“How you feelin’?” Mark asked as we moved further into the room.
“High as a kite,” Leo said with a small smile. “Ready to go home.”
“You’re not ready to go home,” Lily countered.
“I’m ready,” he said again.
They bickered like an old married couple. The sight soothed me somehow.
“Hospitals aren’t my favorite place to be, either,” Mark said in commiseration. “I like to hold my own dick when I piss.”
“Amen,” Leo said with a laugh. “They’re at least letting me do that now.” He looked at me. “How you doin’?”
“Me?” I asked in confusion. “I’m fine.”
“Heard you were shot,” Leo said, watching me. I looked at Lily. “She wasn’t the one who told me,” Leo said in amusement.
“I’m fine,” I said again. “I was wearing a vest.”
“She’s still black and blue,” Mark said, countering my words.
“It’s a bruise,” I muttered. “A freaking bruise.”
Leo laughed. “Still can’t handle people worryin’ about you, huh?”
“There’s nothing to worry about,” I replied. “I’m fine. Everything is fine.”
“I’m glad,” he said.
“Me, too.”
“I won’t thank you for what you did,” he said, his tone practically daring me to interrupt. “And I won’t tell you that I remember when I felt you lay on top of me and cover my head with your arms.”
I stopped breathing.
“I won’t tell you that I was so out of it that, at first, I didn’t realize what was happening, but I was scared as fuck once I figured it out, and the only thing that gave me any comfort was knowin’ you were right there with me.”
My nose stung.
“I also won’t tell you that you didn’t have to do that. That I would’ve gladly taken a bullet if it meant you got to go home to that sweet baby of yours.”
I refused to blink as my eyes filled with tears.
“I won’t tell you any of that because I know that you’ll find some way to dismiss it, and I’m not in the mood,” he said. He cleared his throat. “I will say that I’m glad your sister’s got you back now and I hope you guys are stayin’ local so I don’t have to pay for tickets to San Diego every coupla months.”
“We’re stayin’,” Mark said when I couldn’t reply. “Cec has been eyeballin’ that property down the road from Casper and Farrah’s.”
“I love that place,” Lily said excitedly. “We used to sneak over to their pond to swim in the summer.”
“Don’t tell Mom I used to take you with me,” I replied, finally able to speak past the tightness in my throat.
“I can hear you, dumbass,” my mom said from the hallway.
“You have any idea what you wanna do with that massive shop?” Leo asked Mark.
“I’ve only seen pictures,” Mark said, stepping over to a chair and pulling me onto his lap as he sat down. “Is it as big as it looks?”
“The thing is massive,” Leo replied. “Used to keep horses, I think.”
“Ooh, horses,” I said dreamily.
“You gonna shovel shit?” Mark asked me. I wrinkled my nose. “That’s what I thought.”
“You could get goats,” Lily said leaning forward a little. “Goats are so cute, and it’s good for kids to have an animal.” She looked sideways at Leo.
“I said we could discuss a dog once we move into a bigger place,” he replied dryly.

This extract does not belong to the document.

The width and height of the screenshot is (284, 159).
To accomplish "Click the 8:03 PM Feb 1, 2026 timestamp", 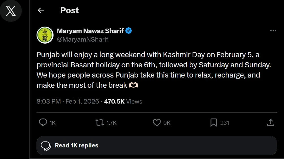I will tap(68, 101).
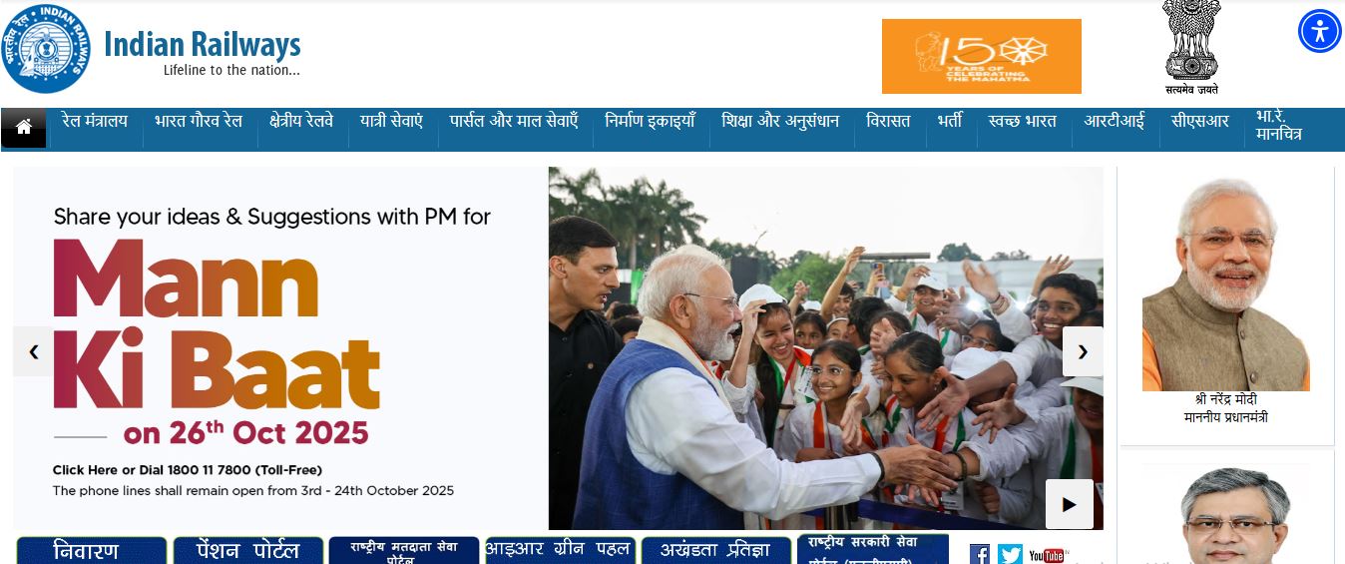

“You can get a dog,” Mark said to me.
“Thanks for the permission,” I replied sarcastically.
Lily laughed at us.
The conversation went on like that for a while. Easy and simple as we talked about the house we were interested in. Leo and Lily were also looking for a place, but not seriously, not yet. Their ideas were mostly daydreams, but I liked listening to them explain what they wanted. The things that were important to them when it came to their home said a lot about them as a couple, and it was a little like a peek into their lives. It was comfortable in a way that I hadn’t felt around my sister in a very long time.

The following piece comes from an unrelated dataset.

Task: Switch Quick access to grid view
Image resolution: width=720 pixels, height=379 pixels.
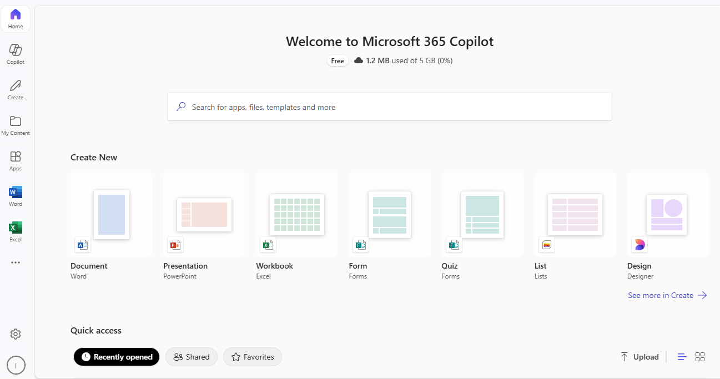Action: 700,357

By the time we left, I felt centered in a way that I also hadn’t felt in a very long time.
“Glad you came?” my mom asked as we walked toward the exit of the hospital.
Mark coughed like he was choking and I stared at him in bewilderment.
“Jesus Christ,” my mom complained, handing Mark the car seat. “Boys never grow up. They just get bigger.”
Mark snickered.
“Are you serious right now?” I asked him, stopping in the middle of the walkway.
“I’m just happy,” he said defensively, grinning at me. “Are you glad you came?”
“To the hospital?” I shot back in exasperation. “Yes. Last night? Not as much if you’re going to act like a teenage boy the next day.”
My mom cackled as I hurried toward her.
“You fell in love with me when I was a teenage boy,” Mark reminded me as he slung his free arm over my shoulder. “Can’t complain now.”